VTA’s pilot raises a number of questions and concerns.

  • Integrated payment. One of the goals of the program is to explore opportunities for better last mile connections to core rail and bus routes. While the pilot provides better-integrated service to light rail and Caltrain, the payment experience will be the opposite of integrated.  During the pilot period, riders will not be able to pay with Clipper, the Bay Area’s common transit card, and the Clipper system is notoriously inflexible regarding testing out new pricing mechanisms. It may take until 2019 with Clipper 2.0 before these types of services can be paid for with Clipper.
  • Integrated fares. VTA will be testing out a variety of fare structures, but it seems as though VTA may be seeking to charge a premium price for the last-mile transit connection.  If so this strategy will be taking the opposite direction to Stanford University’s extremely successful fully subsidized Marguerite shuttle system, which without any dynamic features to date, enables nearly a 25% Caltrain mode share for University employees, at no cost to riders.
  • Equitable access for workers.   VTA is defining the goals of the pilot as increasing overall transit ridership and increasing farebox recovery while considering equity.  An issue to consider, in balancing these goals, is the fact that Santa Clara County has large numbers of low-income workers who commute by car because the public transit system is not cost-effective for their needs. In the Sunnyvale pilot, VTA will be working with the emerging Transportation Management Association, potentially bringing in employer and developer funding.  Can funds be used and the service be priced so that people who are janitors and food service workers can afford efficient transit, not just engineers and managers?
  • Equitable access for residents. One of the markets that VTA is considering serving is “ “housing clusters near major transit stations/stops.”  Will the goal to improve farebox recovery steer the service toward only market rate new housing developments? Or will the pricing structure and service model also reach out to lower-income neighborhood that are dense, not far from major transit stations, and currently have a high rate of driving?
  • Inter-county service.  While VTA touts the fact that 80% of Santa Clara County commuters stay within the County, Apple contends that more than half of their long-distance shuttles cross county lines.  Will VTA’s interest in data-driven routes lead it to more actively work to reduce barriers to inter-county service?

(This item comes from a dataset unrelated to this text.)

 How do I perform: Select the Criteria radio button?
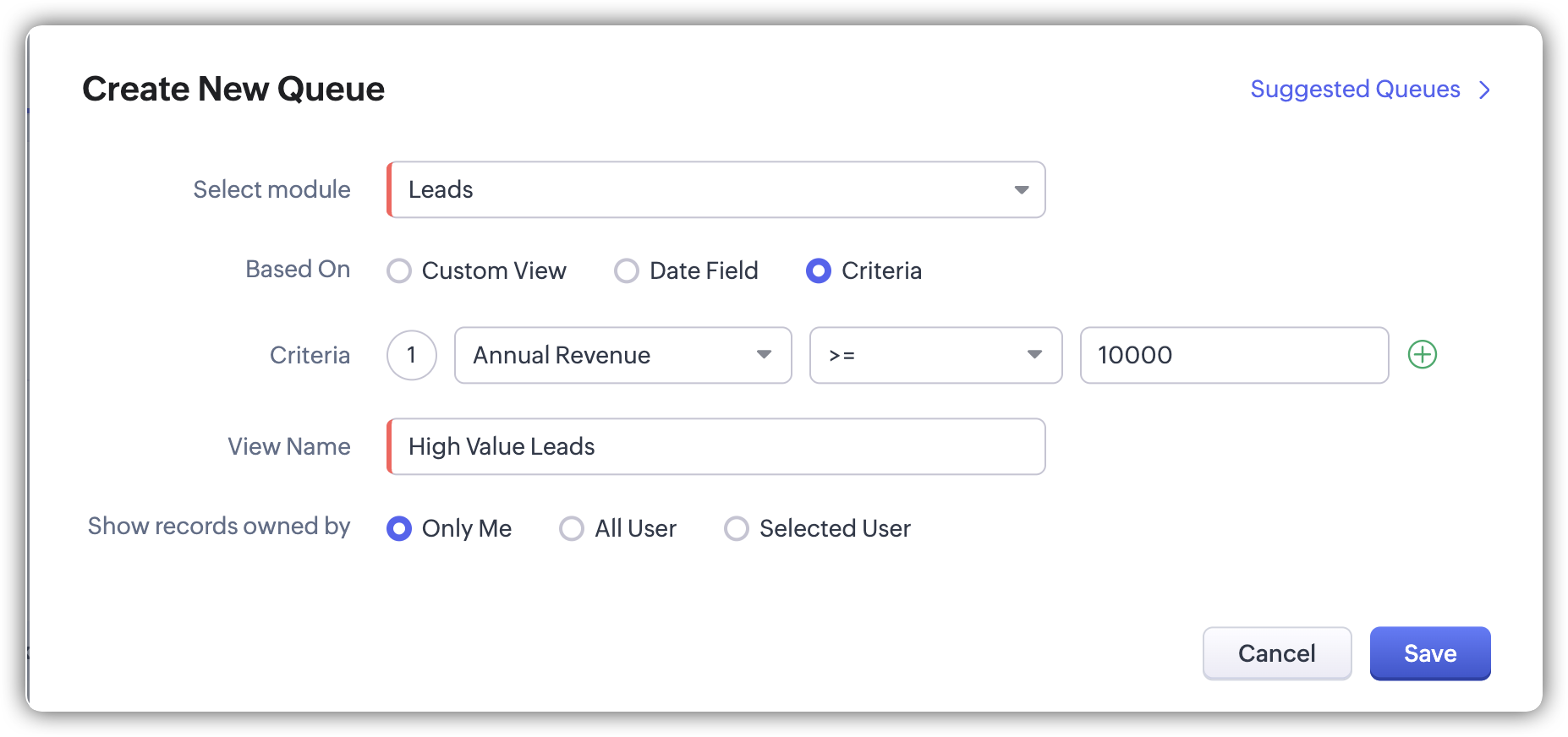pyautogui.click(x=819, y=271)
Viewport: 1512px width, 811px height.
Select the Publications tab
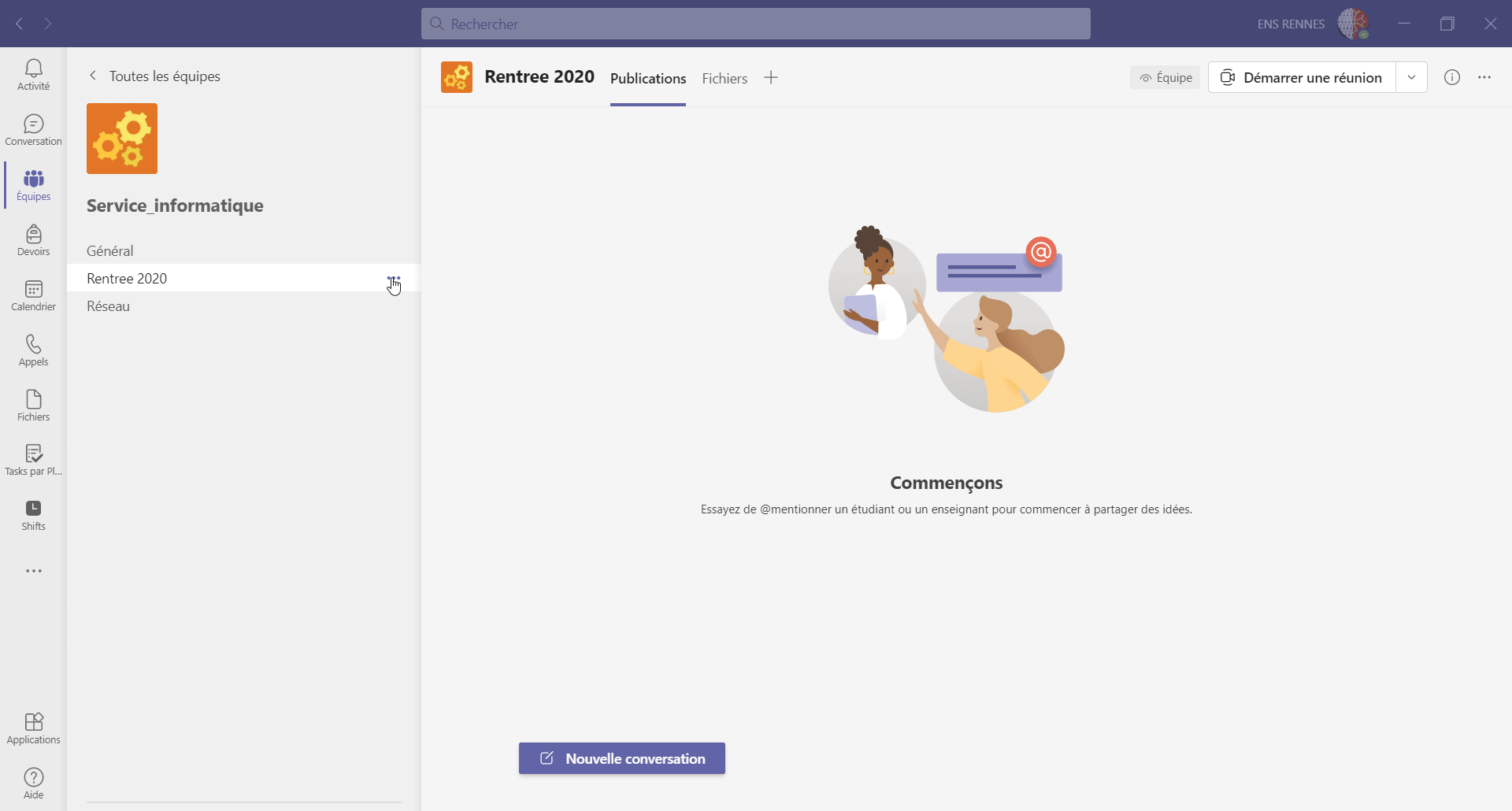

Which, if any, of the service models will be effective in attracting riders? How can VTA best balance its goals of ridership, revenue, and equity?   VTA is planning on experimentation, and the pilots will help answer these questions.

What’s next? Following a round of public review, VTA will return to the VTA Committees and Board of Directors in October present final recommendations for the Pilot program regarding the service plan, fare structure, equity analysis, and additional pilots to implement in the future.